CR has been liking the Impala for a while now. This isn’t the first time it has got good ratings from CR. The Chevy Cruz seems a new one on the top of the CR heap though. Good for Chevy. Speaking of Chevy, here in Silicon Valley area there’s a radio ad playing daily, Steve Wozniak saying that he likes his Chevy Volt (or is the the Bolt?). Anyway, whichever one it is, the Woz really seems to like driving his. Woz goes on to say that electric and hybrid cars today are like personal computers were in the early 80’s, leading edge technology that are destined to become routine & common-place.

I’m sure Wozniak will publicly like what he gets paid to

To be honest, I’m kind of disappointed he’s doing that kind of thing, though

It makes me think of Matthew Mcwhatever and his Lincoln commercials . . . I don’t know if he’s doing a greater disservice to himself or Lincoln :smile:

@Triedaq; Speaking of expensive appliances, I can not see myself paying extra $$$ for a fridge with an LCD screen that is connected to my phone and could send me the inventory of whats inside. My small brain is capable of scanning the fridge in the morning and decide what needs to be bought.

As far as electric cars, I understand that as they are improving the technology and range, this might be the way of the future. But it still needs to be developed and I will let Steve Wozniak pay for it.

I looked into buying a used Nissan Leaf at around $8K as my commuter car, but then there are times that I need to take a detour from work due to elderly parents or other emergencies and can not come back home to charge it or go to a charging station. I am happy with my gas tank for now.

I love CR’s new layout and I realize that it is aimed at younger people (which I am not). Younger people are a better target audience because they will live much longer than us and buy more subscriptions. Dead people, or soon to be dead people, are NOBODY’s target demo, except maybe funeral homes.

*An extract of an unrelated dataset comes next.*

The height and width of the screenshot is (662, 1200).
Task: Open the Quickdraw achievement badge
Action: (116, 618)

The point of the new layout is to drive you to the website, which I also love and live on constantly.

Lastly, you may consider technology in your car unimportant but I LIVE in my car, driving upwards of 40,000 miles per year. Having my technology (blue tooth, Nav, satellite radio, blind spot monitoring, rear cross traffic alerts, etc) is VERY important to me. Not so much that I would buy an unreliable car but it definitely drives my decision making on trim lines and options.

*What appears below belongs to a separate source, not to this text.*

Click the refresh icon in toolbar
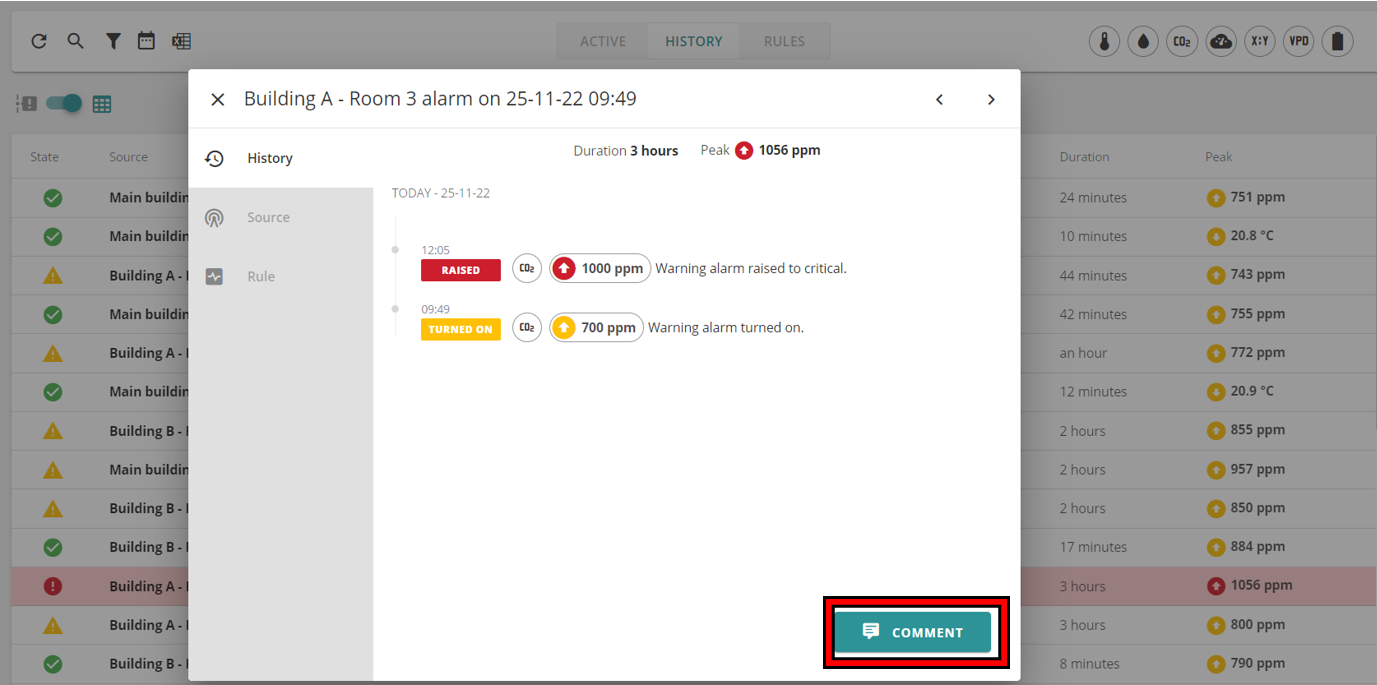This screenshot has height=685, width=1377. tap(39, 41)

The difference between me and many of you (as an aging person) is I recognize the world is changing so being grouchy and wishing things stayed the same is a useless, unproductive exercise. I don’t love ALL changes but I embrace the best of them and I am much happier for it. I for one am a happy Consumer Report’s subscriber of 25 years and love them. CU is not a religion so their reports are not “gospel” but provide a good foundation for research.


I subscribed to CR for about 10 years. What turned me off to to them was when they had Behr paint the top rated paint. I bought Behr based off that to paint my bathroom. It was the worst paint I ever used. I ended up using 3 coats of Behr plus a base coat of primer and it still looked watery, I was pissed to say the least. Before that I was usually pleased with what they recommended.

The other thing is they always review the same products like Televisions. I’m almost 50 and I’ve only bought a TV twice in my life.

I can’t see the Ridgeline as a compact truck either, unless the new ones have shrank in size. I will say, I drove an Impala for a while last year as a rental and it was an awesome car to drive. Very quick and a very smooth transmission. It was a typical Chevy in other aspects though. It had an annoying rattle in the cabin and it smelled like the heater core was starting to leak. This was less than a year old car.